1 pessoas comentaram:
Primeiro, esse texto conseguiu expressar uma indignação de semanas. Lê-lo após o capítulo de hoje lavou essa frustração que eu não conseguia expressar.
A novela, na minha opinião, é péssima em relação a representação feminina e o que é questionável com personagens brancas torna-se simplesmente intragável, para dizer o mínimo, com personagens negras. Acho péssimo os autores não explicitarem que a Condessa era preceptora para sustentar os próprios gastos, já que casou com um homem que tinha só título e os engenhos de cana de açúcar já estavam em declínio. Acho péssimo fazerem uma mulher em um casamento arranjado e político incapaz de não se apaixonar pelo cara e agir como uma sofrida desilusional. Acho péssimo colocarem uma mulher em situação de violência para servir de redenção para um homem mais velho do que ela, um homem que a viu criança. Por quanto tempo a TV vai seguir expondo mulheres a relacionamentos abusivos para serem salvas por homens?
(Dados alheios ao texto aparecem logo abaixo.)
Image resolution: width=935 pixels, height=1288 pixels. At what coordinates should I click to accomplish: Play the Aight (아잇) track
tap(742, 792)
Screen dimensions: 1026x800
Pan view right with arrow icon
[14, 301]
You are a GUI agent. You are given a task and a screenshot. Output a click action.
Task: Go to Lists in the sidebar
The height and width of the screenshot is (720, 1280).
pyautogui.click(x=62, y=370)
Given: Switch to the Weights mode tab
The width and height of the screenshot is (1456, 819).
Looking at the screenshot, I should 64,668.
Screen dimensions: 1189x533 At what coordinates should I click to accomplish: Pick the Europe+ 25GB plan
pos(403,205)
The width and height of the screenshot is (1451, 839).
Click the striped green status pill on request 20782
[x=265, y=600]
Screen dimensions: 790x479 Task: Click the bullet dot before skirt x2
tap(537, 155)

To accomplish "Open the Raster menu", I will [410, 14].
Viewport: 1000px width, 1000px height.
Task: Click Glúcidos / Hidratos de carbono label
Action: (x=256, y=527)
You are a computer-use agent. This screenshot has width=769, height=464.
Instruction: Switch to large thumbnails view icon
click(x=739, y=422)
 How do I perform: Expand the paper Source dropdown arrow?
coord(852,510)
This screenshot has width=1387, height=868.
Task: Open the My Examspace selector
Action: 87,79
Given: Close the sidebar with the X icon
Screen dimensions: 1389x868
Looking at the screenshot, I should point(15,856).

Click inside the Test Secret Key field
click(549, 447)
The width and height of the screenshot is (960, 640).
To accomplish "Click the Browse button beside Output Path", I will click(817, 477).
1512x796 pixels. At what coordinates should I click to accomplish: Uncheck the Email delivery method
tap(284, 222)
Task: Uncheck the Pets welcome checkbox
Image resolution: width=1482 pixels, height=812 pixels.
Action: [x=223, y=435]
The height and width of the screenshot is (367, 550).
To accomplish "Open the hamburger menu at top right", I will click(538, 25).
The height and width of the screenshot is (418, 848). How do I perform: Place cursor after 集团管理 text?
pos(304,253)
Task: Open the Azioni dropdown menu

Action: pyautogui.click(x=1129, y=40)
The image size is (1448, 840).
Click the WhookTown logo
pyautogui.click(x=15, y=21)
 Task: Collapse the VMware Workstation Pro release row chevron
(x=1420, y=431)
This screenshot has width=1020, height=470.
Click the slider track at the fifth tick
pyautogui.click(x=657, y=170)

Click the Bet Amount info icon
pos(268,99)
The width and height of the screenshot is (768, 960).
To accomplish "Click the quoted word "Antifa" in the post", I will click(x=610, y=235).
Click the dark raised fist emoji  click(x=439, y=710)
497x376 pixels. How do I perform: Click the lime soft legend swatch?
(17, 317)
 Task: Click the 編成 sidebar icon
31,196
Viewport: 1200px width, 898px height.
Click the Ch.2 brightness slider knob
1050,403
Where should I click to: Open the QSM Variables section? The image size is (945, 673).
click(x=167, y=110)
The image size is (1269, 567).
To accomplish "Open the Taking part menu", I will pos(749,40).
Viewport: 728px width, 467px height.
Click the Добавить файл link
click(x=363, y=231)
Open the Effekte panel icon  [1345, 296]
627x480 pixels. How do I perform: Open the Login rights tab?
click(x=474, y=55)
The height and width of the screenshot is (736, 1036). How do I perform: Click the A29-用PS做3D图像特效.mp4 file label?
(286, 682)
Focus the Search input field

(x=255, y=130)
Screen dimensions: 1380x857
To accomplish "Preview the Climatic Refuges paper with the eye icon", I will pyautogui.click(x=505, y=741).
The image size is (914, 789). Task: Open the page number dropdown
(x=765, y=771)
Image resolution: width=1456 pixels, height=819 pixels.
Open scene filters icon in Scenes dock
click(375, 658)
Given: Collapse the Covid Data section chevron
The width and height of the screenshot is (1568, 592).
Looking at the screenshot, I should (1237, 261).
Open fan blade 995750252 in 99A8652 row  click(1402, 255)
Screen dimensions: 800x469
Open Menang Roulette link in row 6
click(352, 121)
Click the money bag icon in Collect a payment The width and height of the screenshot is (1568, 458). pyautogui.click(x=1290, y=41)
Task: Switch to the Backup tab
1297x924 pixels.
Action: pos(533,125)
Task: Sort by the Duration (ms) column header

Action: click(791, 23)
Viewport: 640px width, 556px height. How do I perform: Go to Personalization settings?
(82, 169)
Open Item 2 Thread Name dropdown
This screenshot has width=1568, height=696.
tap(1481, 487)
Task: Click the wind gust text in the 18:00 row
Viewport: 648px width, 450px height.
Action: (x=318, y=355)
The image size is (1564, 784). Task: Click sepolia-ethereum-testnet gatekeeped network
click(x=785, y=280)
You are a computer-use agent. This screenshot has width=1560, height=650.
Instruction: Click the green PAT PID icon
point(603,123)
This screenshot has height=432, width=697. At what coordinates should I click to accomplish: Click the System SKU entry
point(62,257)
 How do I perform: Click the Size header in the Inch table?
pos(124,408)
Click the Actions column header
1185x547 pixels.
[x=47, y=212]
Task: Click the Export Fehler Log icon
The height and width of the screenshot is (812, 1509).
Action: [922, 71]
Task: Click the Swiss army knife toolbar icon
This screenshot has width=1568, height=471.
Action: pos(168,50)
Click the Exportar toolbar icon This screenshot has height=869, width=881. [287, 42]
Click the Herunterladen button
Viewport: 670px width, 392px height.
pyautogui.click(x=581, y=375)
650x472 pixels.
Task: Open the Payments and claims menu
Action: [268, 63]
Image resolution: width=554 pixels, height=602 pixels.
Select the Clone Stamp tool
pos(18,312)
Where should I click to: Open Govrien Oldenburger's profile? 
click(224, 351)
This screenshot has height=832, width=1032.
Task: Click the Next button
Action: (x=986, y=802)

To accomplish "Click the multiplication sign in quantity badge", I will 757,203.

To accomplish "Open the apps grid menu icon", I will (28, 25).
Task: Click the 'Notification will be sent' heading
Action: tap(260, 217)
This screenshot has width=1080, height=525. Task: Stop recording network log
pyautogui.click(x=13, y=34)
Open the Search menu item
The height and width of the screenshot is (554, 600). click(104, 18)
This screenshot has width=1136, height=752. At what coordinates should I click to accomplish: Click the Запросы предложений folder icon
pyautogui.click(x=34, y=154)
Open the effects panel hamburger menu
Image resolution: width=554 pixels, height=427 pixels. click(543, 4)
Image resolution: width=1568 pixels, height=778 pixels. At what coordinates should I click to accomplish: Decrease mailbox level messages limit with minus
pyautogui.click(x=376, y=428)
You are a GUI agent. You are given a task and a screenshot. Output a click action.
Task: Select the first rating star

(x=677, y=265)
Enfim, é tudo péssimo, mas o que é feito com Zayla e Lupita é desnecessário e expõe o grande elefante na sala que é a pauta racial em novelas. Não é um caso isolado, é uma repetição de processos e é espantoso que autores que fizeram aquele núcleo indígena em Novo Mundo tenham espaço para mais uma novela. Espantoso como ninguém questiona racismo cordial sendo exibido na TV aberta enquanto designam as mesmas funções de sempre para personagens negras. Representação sem responsabilidade não é algo para se orgulhar.
Parabéns pelo ótimo texto e perdão pelo desabafo.